Views of General Officer Commanding of Kargil region in March 2006 were as under:-
(a) Percentage of green cover in the region about 0.1%
(b) There are five massive ranges in the Ladakh region. It is not possible to plant trees on those heights.
(c) Trees and the like provide building material; fuel, herbs, medicinal plants are being planted.
(d) DRDO at Leh conducts training of military personnel charged with this task.
(e) In the past the forest department of Jammu and Kashmir used to give about Rs 4 per plant as incentive for forestation.
(f) Tree plantation has a very high socio-economic advantage.
(g) It is unlikely that rain pattern has changed due to this reason.
A book Jammu, Kashmir and Ladakh: Ladakh (2004), authored by a J and K cadre bureaucrat Parvez Dewan also refers to this phenomenon thus:
After the 1960s the government went in for a massive plantation of trees. By the mid- 1970s Ladakh’s climate had begun to change. This cold desert had never known floods before, but in 1977, just one inch of rainfall caused a flood of sorts. The little snow that the plains of Leh receive is dry and flaky. But in autumn (not winter) of 1998 parts of Leh received snow that was at the same time wet, plentiful (almost a foot) and unusually early. This snow damaged many buildings, notably the Spituk monastery.

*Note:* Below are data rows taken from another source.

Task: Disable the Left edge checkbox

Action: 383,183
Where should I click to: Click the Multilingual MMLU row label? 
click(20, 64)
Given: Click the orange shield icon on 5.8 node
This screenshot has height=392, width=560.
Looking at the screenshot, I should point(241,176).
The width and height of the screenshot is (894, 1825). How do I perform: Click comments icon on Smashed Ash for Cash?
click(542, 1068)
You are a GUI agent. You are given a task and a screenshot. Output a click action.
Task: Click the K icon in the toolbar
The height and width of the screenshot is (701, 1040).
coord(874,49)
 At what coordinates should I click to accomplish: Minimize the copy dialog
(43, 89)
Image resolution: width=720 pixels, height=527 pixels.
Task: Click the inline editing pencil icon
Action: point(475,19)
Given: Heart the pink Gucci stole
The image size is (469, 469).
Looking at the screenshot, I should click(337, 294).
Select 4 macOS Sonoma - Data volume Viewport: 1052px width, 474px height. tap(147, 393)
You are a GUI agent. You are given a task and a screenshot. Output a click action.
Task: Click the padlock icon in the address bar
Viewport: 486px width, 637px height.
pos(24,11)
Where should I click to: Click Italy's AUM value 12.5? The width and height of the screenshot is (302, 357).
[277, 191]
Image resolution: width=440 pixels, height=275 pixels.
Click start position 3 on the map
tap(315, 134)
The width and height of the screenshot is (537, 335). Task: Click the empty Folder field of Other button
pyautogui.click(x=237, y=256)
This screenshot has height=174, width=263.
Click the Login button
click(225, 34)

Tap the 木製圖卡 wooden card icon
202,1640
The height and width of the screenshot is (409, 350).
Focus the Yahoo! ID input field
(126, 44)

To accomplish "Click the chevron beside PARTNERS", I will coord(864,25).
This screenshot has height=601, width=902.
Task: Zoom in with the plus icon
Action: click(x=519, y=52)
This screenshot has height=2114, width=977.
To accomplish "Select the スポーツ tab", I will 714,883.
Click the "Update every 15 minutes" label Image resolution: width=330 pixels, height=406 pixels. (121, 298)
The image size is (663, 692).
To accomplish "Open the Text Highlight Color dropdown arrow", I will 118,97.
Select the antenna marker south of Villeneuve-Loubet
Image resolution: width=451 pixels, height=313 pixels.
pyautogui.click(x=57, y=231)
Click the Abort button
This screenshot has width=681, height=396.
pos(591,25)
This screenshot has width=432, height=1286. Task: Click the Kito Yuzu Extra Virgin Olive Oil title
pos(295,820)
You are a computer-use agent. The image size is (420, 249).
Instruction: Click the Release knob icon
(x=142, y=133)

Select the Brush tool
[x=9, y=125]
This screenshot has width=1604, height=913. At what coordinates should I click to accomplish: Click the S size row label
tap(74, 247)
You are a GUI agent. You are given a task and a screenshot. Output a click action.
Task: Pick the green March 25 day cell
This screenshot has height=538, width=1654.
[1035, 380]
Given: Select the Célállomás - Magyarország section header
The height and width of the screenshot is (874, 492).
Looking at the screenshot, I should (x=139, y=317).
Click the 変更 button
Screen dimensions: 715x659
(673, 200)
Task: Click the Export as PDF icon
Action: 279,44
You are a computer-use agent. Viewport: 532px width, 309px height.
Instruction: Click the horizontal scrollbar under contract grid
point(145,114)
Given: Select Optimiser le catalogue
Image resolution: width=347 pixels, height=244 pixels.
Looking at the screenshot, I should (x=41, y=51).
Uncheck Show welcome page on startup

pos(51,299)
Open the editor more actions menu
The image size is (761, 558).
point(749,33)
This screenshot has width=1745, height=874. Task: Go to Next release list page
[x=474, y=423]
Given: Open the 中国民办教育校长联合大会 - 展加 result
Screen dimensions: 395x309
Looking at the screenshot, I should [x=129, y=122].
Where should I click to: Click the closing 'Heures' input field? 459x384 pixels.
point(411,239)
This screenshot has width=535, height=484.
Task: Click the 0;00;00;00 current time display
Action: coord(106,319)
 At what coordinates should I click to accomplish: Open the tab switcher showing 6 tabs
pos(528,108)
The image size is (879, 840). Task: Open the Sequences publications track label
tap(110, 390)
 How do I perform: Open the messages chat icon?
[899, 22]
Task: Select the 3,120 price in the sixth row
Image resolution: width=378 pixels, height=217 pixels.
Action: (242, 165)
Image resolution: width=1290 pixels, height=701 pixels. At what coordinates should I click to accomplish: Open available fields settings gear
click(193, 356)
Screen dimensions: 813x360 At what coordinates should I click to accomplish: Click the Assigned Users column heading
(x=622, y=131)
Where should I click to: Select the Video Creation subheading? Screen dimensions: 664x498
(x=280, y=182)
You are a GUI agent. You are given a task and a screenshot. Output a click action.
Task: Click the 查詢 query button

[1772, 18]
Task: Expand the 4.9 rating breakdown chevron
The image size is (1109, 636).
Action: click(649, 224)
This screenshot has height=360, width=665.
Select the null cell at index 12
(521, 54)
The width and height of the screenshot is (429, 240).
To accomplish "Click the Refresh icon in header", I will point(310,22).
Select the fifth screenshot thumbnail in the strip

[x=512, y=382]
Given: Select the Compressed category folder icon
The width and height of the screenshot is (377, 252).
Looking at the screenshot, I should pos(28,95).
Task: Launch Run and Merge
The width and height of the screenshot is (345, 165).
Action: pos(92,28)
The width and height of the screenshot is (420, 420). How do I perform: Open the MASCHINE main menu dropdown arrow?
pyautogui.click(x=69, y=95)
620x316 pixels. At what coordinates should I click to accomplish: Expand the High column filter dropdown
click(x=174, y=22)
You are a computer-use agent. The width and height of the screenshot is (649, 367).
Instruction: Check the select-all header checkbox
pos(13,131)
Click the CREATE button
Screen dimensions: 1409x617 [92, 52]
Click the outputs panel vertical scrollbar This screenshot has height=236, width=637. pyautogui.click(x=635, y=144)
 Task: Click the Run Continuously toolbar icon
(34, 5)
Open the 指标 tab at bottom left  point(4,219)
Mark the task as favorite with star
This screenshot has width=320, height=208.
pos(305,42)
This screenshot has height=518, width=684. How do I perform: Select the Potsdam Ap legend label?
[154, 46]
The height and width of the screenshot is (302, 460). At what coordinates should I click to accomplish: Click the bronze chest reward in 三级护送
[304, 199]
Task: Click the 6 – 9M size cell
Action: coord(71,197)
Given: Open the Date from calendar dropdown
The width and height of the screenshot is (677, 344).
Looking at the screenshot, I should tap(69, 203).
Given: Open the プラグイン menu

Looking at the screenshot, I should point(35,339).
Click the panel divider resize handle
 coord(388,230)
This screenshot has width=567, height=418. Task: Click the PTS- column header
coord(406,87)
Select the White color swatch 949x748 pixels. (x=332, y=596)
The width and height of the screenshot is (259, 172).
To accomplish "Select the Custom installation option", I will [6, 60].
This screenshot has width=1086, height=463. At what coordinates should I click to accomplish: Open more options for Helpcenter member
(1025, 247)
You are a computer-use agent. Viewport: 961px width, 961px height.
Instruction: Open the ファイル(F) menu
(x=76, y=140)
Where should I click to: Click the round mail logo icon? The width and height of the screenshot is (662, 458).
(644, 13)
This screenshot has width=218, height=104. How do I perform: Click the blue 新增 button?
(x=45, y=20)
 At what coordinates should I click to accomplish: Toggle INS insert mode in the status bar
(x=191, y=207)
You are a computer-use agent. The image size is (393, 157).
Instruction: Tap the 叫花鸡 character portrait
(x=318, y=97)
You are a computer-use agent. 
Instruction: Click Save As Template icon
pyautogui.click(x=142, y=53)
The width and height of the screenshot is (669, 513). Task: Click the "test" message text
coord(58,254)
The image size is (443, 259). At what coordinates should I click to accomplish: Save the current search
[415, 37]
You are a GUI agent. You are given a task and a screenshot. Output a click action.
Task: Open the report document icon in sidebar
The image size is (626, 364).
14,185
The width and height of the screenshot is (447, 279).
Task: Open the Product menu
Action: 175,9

The author in a footnote to the above passage further explains:
The enormous increase in the number of trees since 1960s is a fact. So is the change in the climate. And yet there might be no common connection between the two. According to one school of thought, the climate begins to change only after 30% of an area has been covered with trees. Neither Leh nor Kargil is anywhere near that figure. The change in climate in both districts could possibly be part of the overall change that has taken place in the Indian Himalayas and parts of central Asia, especially since 1998.